EXERCISE REQUIREMENTS: The material below holds a span beginning at the line with "Vulnerability Disclosure (822, 801)" and ending at the line with "NIST Data (233, 150)". Quote that span exactly, both ends included, and only that span.
TASK INPUTS: Begin
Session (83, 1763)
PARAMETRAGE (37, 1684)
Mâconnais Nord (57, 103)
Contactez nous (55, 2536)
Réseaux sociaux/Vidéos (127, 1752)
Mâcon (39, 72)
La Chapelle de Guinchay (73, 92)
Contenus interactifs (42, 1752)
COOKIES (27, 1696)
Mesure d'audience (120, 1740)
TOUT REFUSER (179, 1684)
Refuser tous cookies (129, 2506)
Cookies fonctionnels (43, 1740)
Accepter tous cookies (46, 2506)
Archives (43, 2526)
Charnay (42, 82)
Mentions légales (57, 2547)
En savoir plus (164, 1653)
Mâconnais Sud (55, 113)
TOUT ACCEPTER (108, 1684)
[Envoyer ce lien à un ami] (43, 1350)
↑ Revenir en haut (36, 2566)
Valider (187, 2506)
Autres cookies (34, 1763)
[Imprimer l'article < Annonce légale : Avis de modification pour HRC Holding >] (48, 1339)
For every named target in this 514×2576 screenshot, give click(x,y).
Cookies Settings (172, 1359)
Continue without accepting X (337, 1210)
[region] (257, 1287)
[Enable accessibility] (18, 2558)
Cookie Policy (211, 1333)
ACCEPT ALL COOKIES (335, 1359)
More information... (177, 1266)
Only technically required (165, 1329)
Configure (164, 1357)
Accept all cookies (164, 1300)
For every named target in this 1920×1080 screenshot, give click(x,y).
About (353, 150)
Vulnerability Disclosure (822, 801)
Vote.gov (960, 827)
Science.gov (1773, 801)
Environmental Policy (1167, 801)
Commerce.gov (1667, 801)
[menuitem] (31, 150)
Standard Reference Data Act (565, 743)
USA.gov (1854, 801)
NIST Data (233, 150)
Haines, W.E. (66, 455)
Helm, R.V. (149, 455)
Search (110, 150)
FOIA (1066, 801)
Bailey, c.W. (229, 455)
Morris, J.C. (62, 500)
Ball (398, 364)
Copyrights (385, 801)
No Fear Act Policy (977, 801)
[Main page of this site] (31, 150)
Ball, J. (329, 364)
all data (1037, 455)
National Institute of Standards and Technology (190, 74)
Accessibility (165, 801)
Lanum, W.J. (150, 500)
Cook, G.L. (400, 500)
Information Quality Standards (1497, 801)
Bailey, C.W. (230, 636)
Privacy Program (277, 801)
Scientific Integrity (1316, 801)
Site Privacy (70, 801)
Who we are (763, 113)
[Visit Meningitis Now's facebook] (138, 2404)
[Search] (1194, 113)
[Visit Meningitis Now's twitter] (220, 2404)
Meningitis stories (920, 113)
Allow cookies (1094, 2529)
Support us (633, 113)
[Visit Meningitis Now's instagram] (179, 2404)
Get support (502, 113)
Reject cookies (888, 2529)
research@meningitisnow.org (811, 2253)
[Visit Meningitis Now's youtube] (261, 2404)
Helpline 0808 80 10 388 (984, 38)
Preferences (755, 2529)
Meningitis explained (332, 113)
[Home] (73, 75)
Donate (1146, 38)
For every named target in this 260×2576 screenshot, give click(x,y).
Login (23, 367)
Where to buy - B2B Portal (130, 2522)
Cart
TASK INPUTS: End
RESPONSE BOX:
Vulnerability Disclosure (822, 801)
Vote.gov (960, 827)
Science.gov (1773, 801)
Environmental Policy (1167, 801)
Commerce.gov (1667, 801)
[menuitem] (31, 150)
Standard Reference Data Act (565, 743)
USA.gov (1854, 801)
NIST Data (233, 150)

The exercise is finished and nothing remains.